A flat region or [saddle point](https://en.wikipedia.org/wiki/Saddle_point) is a point on the landscape where the gradient is zero.

These are flat regions at the bottom of valleys or regions between peaks. The problem is that a zero gradient means that the optimization algorithm does not know which direction to move in order to improve the model.

![image.png](attachment:e7915488-c910-460c-b443-ba513618b502.png)

Nevertheless, recent work may suggest that perhaps local minima and flat regions may be less of a challenge than was previously believed.

### 3. High-Dimensional

The optimization problem solved when training a neural network is high-dimensional.

Each weight in the network represents another parameter or dimension of the error surface. Deep neural networks often have millions of parameters, making the landscape to be navigated by the algorithm extremely high-dimensional, as compared to more traditional machine learning algorithms.

The problem of navigating a high-dimensional space is that the addition of each new dimension dramatically increases the distance between points in the space, or hypervolume.
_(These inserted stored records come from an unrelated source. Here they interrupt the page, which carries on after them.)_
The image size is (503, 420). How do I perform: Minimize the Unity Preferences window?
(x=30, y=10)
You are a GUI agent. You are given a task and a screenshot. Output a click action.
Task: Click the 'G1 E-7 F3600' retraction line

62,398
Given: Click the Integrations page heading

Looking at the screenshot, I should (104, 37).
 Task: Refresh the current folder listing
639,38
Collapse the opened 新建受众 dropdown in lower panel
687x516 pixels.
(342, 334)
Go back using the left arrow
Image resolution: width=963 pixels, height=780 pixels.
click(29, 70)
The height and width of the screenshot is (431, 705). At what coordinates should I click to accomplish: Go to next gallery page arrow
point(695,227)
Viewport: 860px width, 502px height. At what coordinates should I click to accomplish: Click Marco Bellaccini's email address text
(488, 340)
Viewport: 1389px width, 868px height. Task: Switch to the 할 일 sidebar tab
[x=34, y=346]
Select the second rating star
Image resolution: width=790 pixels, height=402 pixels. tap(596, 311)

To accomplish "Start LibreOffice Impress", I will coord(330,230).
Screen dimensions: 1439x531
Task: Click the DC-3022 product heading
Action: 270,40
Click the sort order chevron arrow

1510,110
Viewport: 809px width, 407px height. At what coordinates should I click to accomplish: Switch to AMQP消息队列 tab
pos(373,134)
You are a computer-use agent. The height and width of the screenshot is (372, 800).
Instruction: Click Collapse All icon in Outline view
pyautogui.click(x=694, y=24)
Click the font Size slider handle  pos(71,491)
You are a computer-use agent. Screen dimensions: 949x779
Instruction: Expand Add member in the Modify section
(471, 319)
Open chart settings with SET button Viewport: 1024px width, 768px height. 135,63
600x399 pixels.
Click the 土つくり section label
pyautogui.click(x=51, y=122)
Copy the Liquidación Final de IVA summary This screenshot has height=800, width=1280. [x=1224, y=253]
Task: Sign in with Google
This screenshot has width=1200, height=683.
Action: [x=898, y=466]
This is often referred to as the “[curse of dimensionality](https://en.wikipedia.org/wiki/Curse_of_dimensionality)”.

## Implications for Training

The challenging nature of optimization problems to be solved when using deep learning neural networks has implications when training models in practice.

In general, stochastic gradient descent is the best algorithm available, and this algorithm makes no guarantees.

We can summarize these implications as follows:

**- Possibly Questionable Solution Quality**. The optimization process may or may not find a good solution and solutions can only be compared relatively, due to deceptive local minima.

**- Possibly Long Training Time**. The optimization process may take a long time to find a satisfactory solution, due to the iterative nature of the search.

**- Possible Failure**. The optimization process may fail to progress (get stuck) or fail to locate a viable solution, due to the presence of flat regions.

The task of effective training is to carefully configure, test, and tune the hyperparameters of the model and the learning process itself to best address this challenge.

Thankfully, modern advancements can dramatically simplify the search space and accelerate the search process, often discovering models much larger, deeper, and with better performance than previously thought possible.

## Summary

In this post, you discovered the challenge of training a neural network framed as an optimization problem.

Specifically, you learned:

- Training a neural network involves using an optimization algorithm to find a set of weights to best map inputs to outputs.
- The problem is hard, not least because the error surface is non-convex and contains local minima, flat spots, and is highly multidimensional.
- The stochastic gradient descent algorithm is the best general algorithm to address this challenging problem.